▶ **YOUR GOAL**
Copy the records below exactly, starting at the line that contains "Privacy (89, 2546)" and ending at the line that contains "[Seuraa meitä Facebookissa!] (313, 2447)"; leave out any pictures.
(Beginning of MATERIAL FOR THIS TASK)
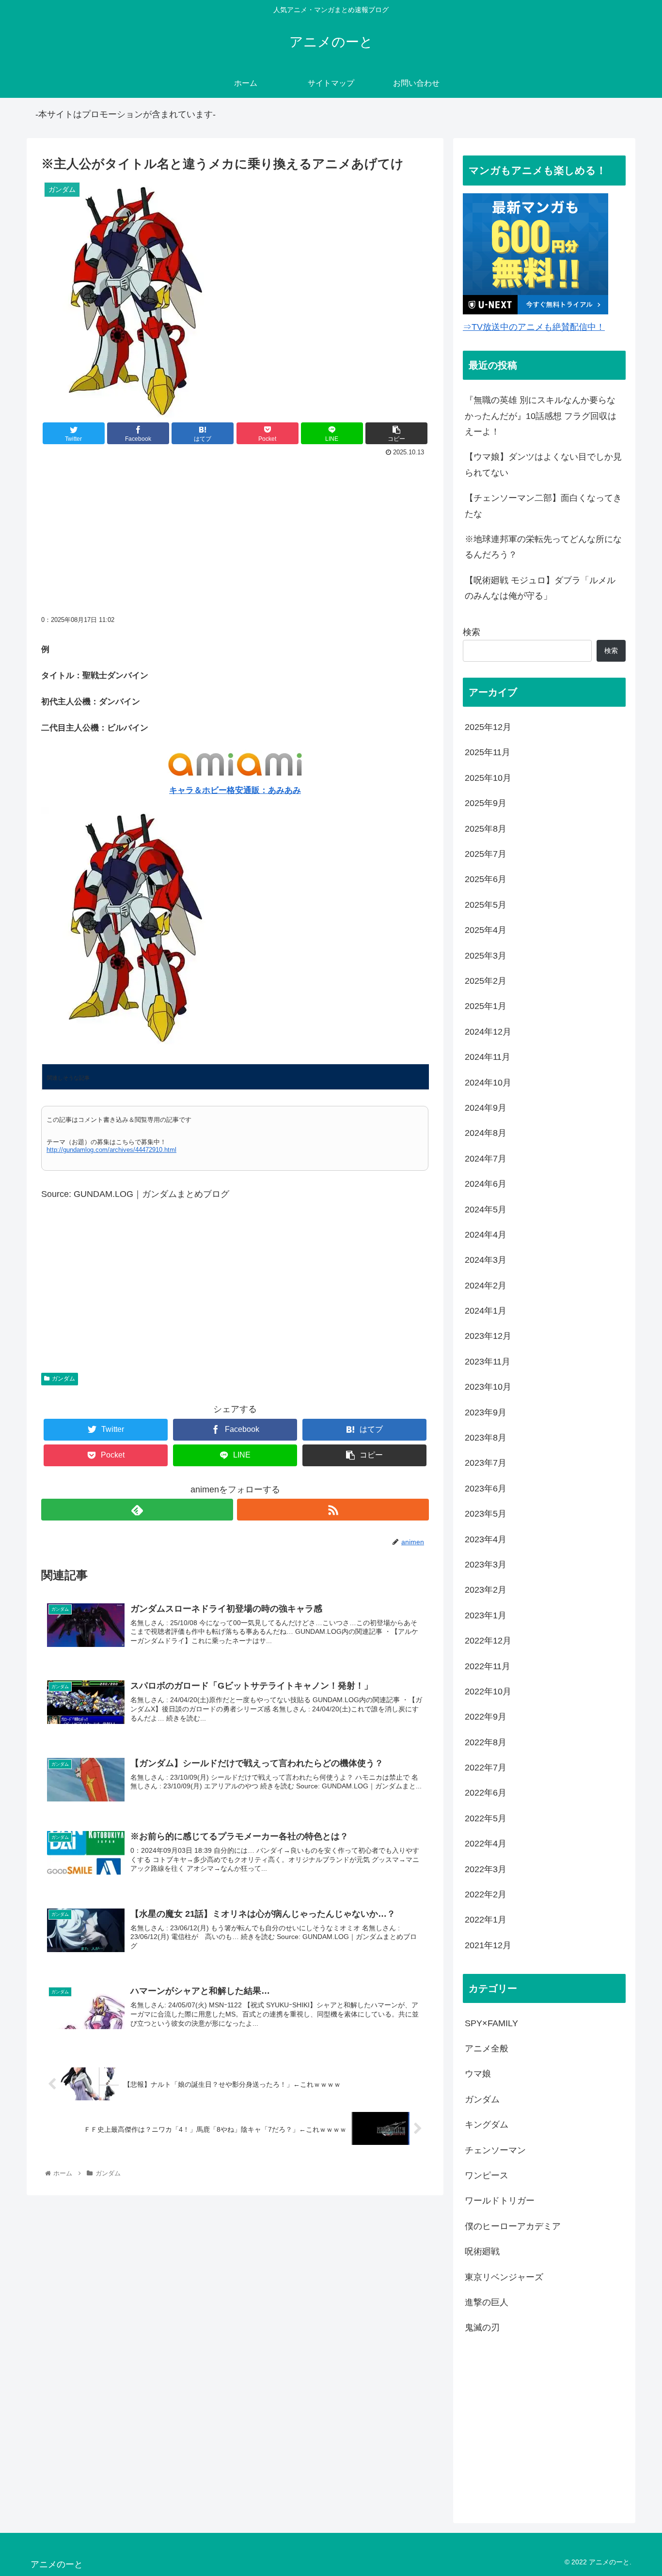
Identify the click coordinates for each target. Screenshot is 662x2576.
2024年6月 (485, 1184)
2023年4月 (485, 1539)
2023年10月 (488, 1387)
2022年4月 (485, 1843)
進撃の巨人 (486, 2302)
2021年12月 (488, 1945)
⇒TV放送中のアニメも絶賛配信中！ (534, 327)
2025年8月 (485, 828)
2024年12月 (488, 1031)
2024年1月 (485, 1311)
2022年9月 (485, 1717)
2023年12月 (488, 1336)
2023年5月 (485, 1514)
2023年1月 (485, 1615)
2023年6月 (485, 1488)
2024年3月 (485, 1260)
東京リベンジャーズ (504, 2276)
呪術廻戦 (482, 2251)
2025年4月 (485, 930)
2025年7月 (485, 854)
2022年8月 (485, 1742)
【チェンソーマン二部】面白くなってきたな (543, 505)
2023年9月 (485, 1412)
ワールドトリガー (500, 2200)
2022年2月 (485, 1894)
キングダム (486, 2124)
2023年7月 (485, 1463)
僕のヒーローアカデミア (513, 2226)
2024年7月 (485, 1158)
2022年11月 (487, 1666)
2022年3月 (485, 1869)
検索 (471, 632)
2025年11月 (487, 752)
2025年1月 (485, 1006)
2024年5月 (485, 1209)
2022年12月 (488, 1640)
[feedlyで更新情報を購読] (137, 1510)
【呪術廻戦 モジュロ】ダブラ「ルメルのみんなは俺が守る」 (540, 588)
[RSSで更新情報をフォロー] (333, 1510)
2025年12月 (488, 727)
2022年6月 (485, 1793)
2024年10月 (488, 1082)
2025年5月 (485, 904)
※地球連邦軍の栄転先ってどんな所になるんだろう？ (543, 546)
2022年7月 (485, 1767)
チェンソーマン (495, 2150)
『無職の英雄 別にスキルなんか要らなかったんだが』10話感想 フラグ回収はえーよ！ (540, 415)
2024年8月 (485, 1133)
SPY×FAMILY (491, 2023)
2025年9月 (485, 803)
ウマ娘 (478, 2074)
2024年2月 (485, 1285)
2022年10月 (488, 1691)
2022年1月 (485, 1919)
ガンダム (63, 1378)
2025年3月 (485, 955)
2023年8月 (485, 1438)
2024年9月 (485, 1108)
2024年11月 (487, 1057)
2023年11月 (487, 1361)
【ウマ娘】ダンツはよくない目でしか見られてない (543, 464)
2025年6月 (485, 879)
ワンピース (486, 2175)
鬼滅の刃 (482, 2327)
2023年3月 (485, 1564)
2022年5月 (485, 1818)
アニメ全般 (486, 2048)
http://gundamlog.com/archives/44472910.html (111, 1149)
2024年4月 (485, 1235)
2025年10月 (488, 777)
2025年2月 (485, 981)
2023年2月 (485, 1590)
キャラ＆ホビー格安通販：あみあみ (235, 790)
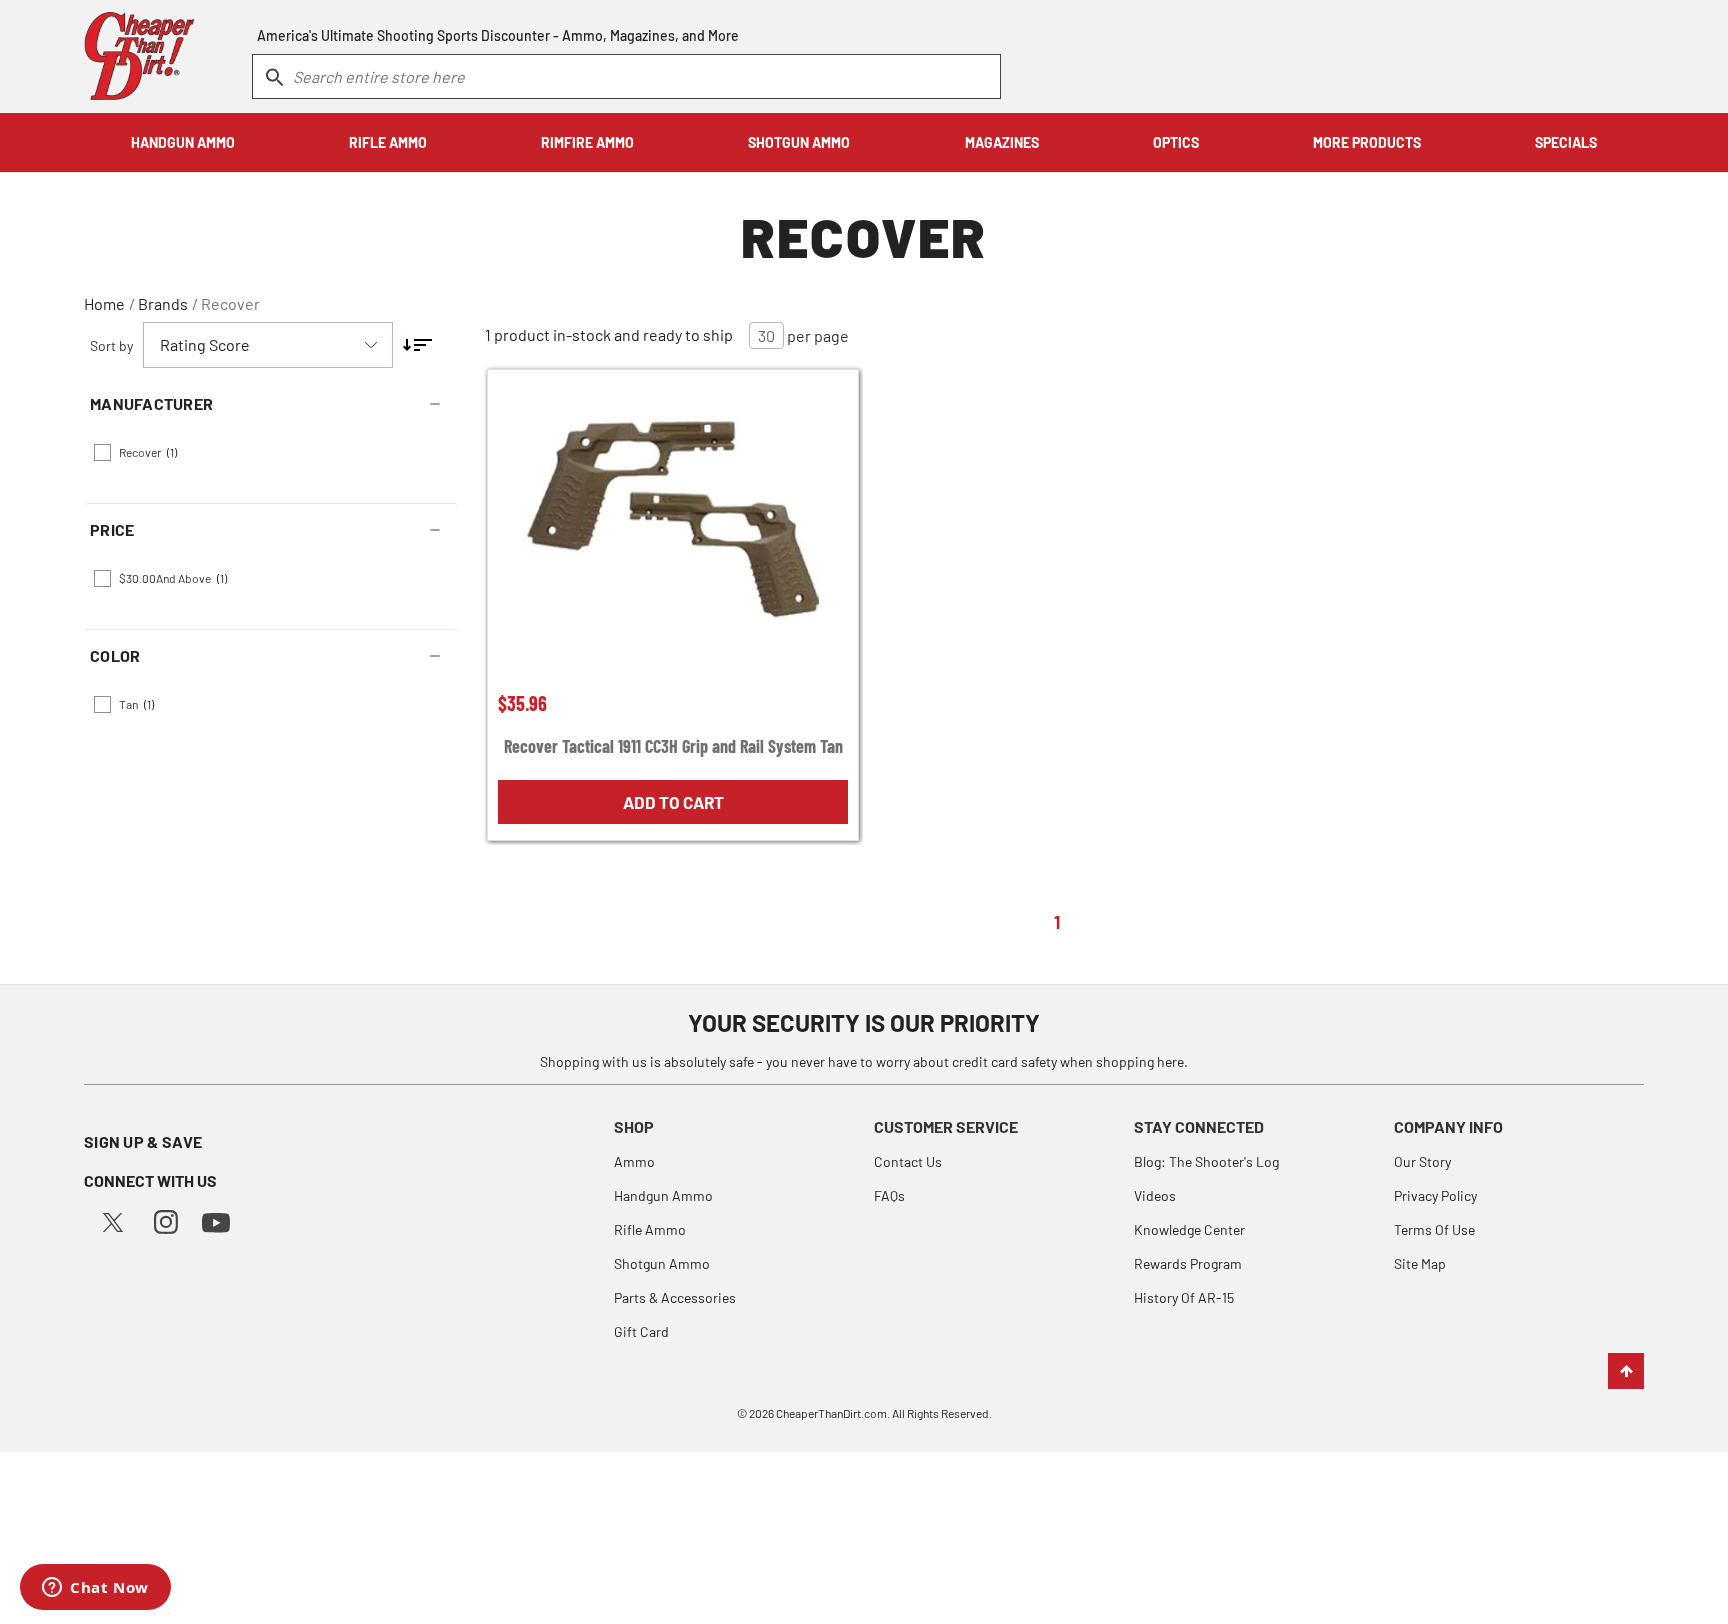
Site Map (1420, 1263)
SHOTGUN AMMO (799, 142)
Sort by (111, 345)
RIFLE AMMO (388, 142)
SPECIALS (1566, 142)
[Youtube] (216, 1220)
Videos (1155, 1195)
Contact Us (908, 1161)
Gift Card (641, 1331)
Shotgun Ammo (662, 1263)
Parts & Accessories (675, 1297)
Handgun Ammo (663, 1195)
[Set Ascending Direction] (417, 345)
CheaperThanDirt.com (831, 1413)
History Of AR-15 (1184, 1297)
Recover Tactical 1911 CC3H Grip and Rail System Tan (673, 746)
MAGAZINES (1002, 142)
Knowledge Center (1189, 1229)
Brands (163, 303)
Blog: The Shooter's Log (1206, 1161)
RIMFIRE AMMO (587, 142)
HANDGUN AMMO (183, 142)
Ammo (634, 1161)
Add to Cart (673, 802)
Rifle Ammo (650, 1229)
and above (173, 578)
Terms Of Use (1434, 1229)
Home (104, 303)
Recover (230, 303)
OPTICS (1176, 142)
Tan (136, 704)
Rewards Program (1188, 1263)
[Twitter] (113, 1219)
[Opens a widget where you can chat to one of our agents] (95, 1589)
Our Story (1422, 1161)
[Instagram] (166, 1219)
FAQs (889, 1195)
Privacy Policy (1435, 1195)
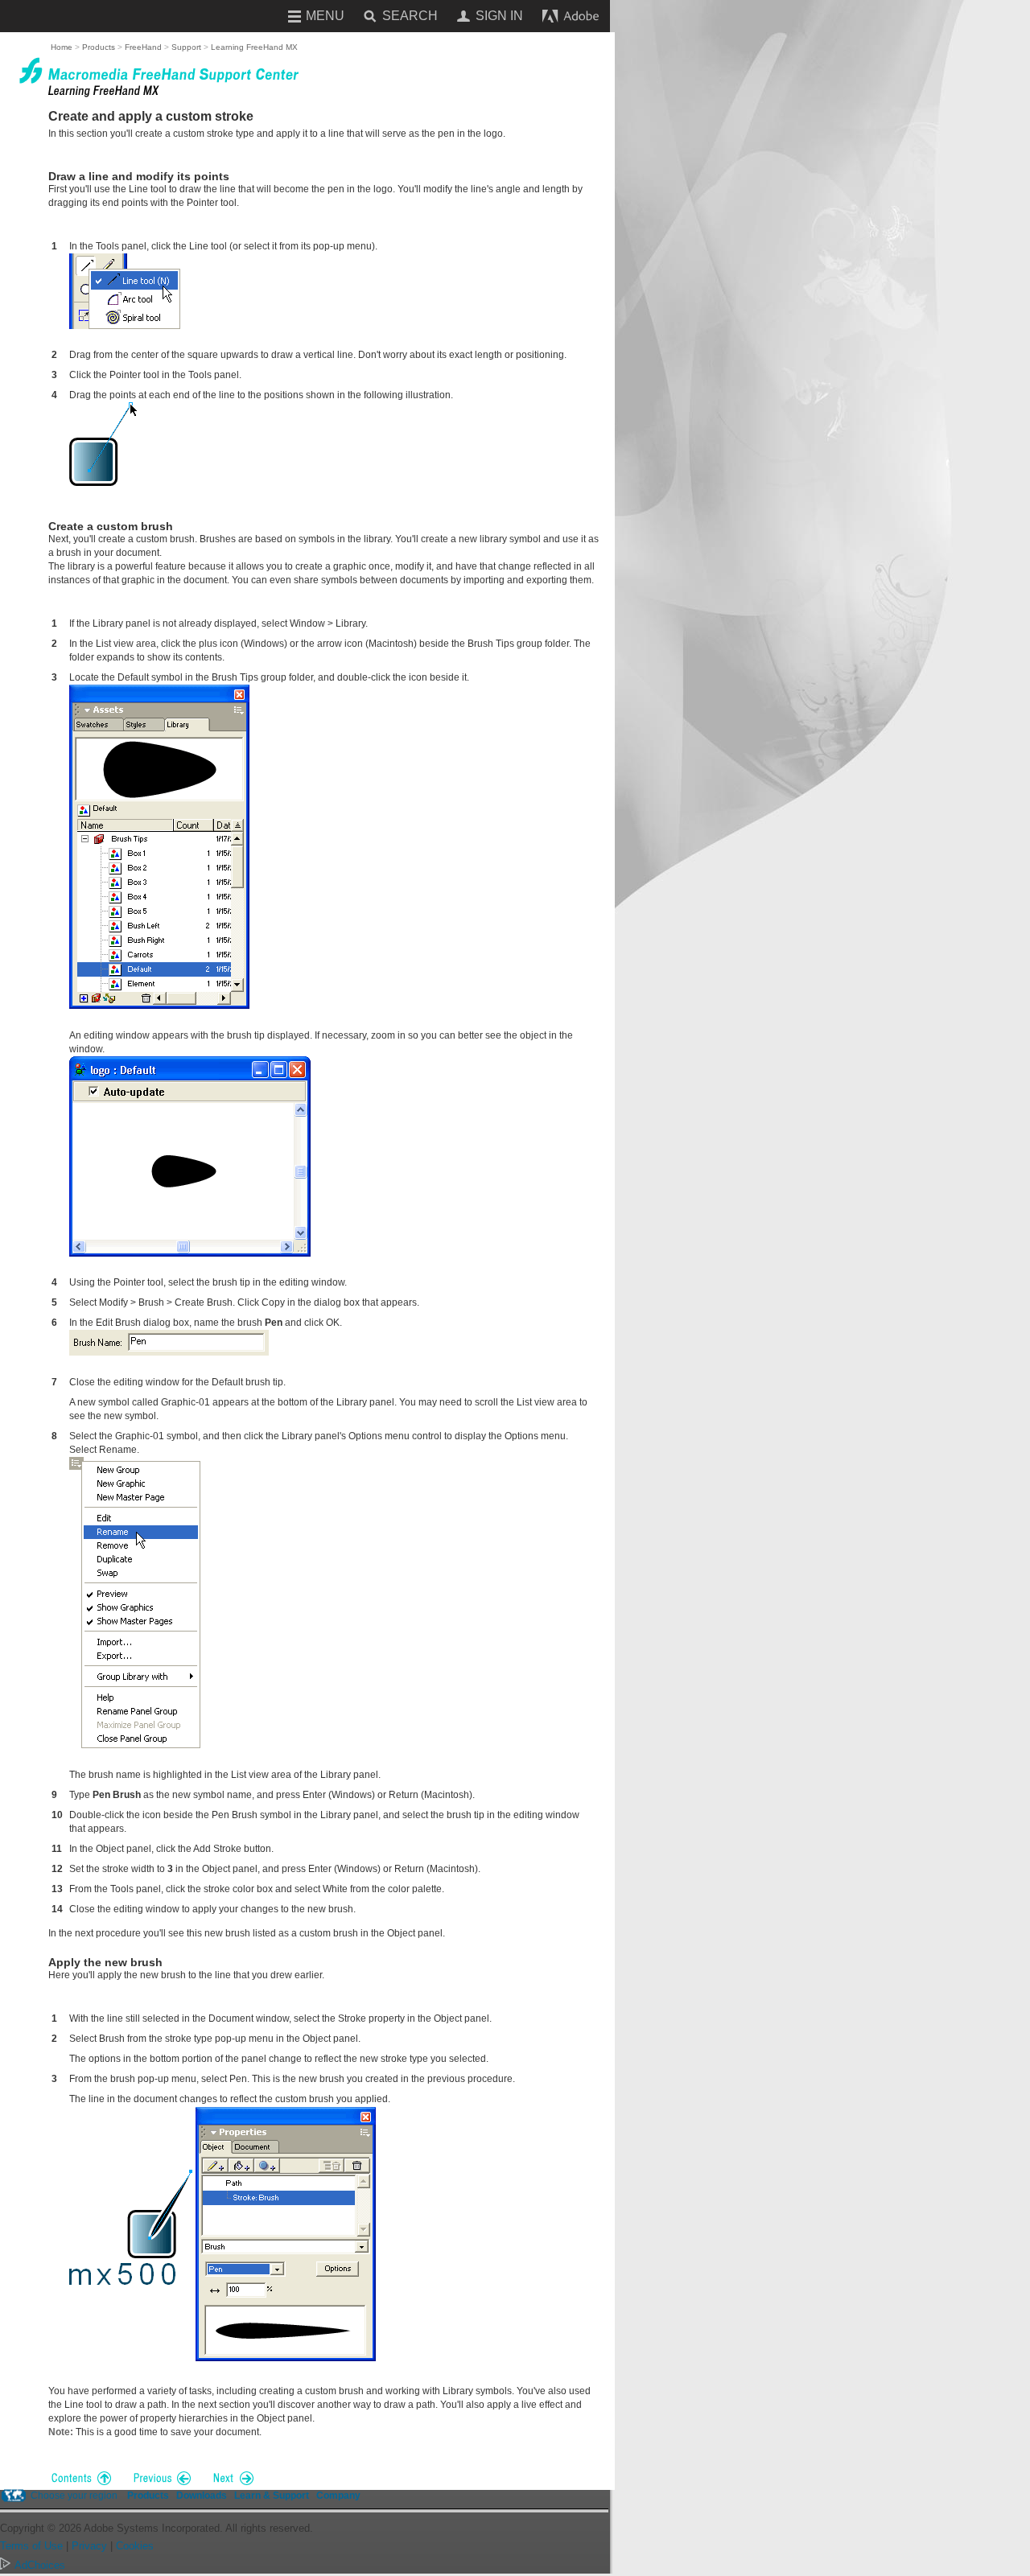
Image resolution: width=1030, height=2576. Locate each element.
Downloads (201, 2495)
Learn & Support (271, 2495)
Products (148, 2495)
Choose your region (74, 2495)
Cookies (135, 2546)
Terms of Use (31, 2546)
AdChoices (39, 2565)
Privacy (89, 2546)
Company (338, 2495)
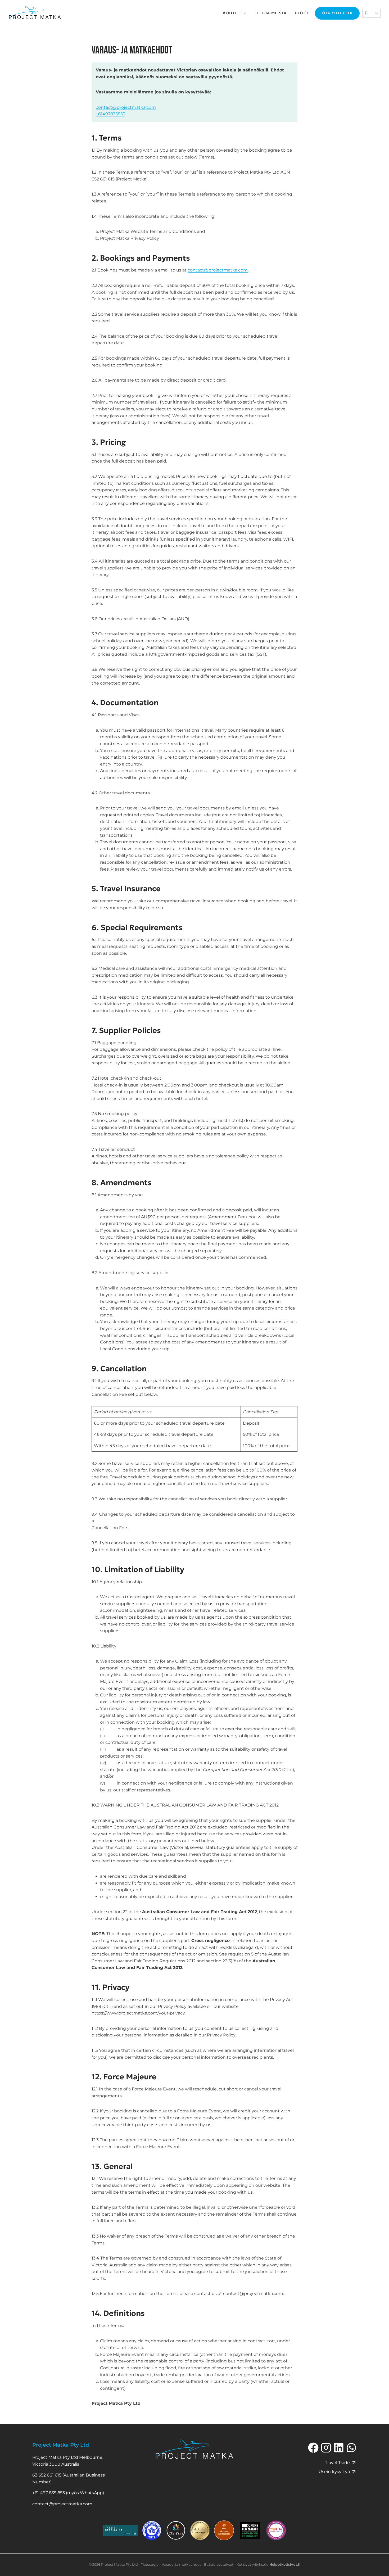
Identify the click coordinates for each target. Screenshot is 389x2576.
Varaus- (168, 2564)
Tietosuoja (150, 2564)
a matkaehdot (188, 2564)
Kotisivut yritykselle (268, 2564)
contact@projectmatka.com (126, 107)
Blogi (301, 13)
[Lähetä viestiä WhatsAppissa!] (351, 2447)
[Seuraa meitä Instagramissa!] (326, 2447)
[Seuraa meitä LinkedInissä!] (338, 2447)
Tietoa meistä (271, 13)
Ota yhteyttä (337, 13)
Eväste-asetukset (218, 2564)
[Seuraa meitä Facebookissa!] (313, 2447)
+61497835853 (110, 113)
(End of MATERIAL FOR THIS TASK)
▶ **RESPONSE TO THE EXERCISE**
Privacy (89, 2546)
Company (338, 2495)
Identify the click coordinates for each target. Screenshot is 389x2576.
Varaus- (168, 2564)
Tietosuoja (150, 2564)
a matkaehdot (188, 2564)
Kotisivut yritykselle (268, 2564)
contact@projectmatka.com (126, 107)
Blogi (301, 13)
[Lähetä viestiä WhatsAppissa!] (351, 2447)
[Seuraa meitä Instagramissa!] (326, 2447)
[Seuraa meitä LinkedInissä!] (338, 2447)
Tietoa meistä (271, 13)
Ota yhteyttä (337, 13)
Eväste-asetukset (218, 2564)
[Seuraa meitä Facebookissa!] (313, 2447)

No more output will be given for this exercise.